→ **PROBLEM TO WORK ON**
Go to the line containing "Where should I click to: Give" in the listing below and retype it and every later line exactly, down to the last.

--- STORED DATA ---

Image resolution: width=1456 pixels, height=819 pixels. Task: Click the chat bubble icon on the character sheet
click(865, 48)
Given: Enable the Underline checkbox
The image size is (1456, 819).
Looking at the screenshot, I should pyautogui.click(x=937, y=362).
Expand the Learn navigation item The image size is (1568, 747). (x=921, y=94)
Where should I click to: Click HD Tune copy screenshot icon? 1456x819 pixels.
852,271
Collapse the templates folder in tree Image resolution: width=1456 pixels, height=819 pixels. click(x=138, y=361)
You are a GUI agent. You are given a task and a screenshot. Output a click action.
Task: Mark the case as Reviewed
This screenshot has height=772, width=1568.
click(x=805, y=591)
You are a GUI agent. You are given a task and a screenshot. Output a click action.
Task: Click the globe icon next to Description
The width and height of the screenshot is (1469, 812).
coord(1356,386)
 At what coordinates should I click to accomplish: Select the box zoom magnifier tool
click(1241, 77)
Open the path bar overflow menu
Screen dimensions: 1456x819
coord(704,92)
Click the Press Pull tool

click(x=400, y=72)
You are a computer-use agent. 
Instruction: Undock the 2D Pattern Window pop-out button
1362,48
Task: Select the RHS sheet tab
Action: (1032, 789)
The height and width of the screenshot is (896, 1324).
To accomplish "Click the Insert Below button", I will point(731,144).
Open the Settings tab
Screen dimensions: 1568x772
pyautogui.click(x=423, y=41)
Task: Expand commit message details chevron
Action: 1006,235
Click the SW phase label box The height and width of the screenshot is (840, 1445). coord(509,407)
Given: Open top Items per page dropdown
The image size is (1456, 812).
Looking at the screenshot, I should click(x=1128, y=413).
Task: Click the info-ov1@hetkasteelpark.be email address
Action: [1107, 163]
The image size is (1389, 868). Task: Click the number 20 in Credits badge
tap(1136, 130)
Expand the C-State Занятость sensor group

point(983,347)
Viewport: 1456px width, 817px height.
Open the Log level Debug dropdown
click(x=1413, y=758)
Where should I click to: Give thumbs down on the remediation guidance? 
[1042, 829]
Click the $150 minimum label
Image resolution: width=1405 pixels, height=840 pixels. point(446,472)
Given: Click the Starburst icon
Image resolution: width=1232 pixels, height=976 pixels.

---

→ **SOLUTION BELOW**
Where should I click to: Give thumbs down on the remediation guidance? 
[1042, 829]
Click the $150 minimum label
Image resolution: width=1405 pixels, height=840 pixels. point(446,472)
Given: Click the Starburst icon
Image resolution: width=1232 pixels, height=976 pixels.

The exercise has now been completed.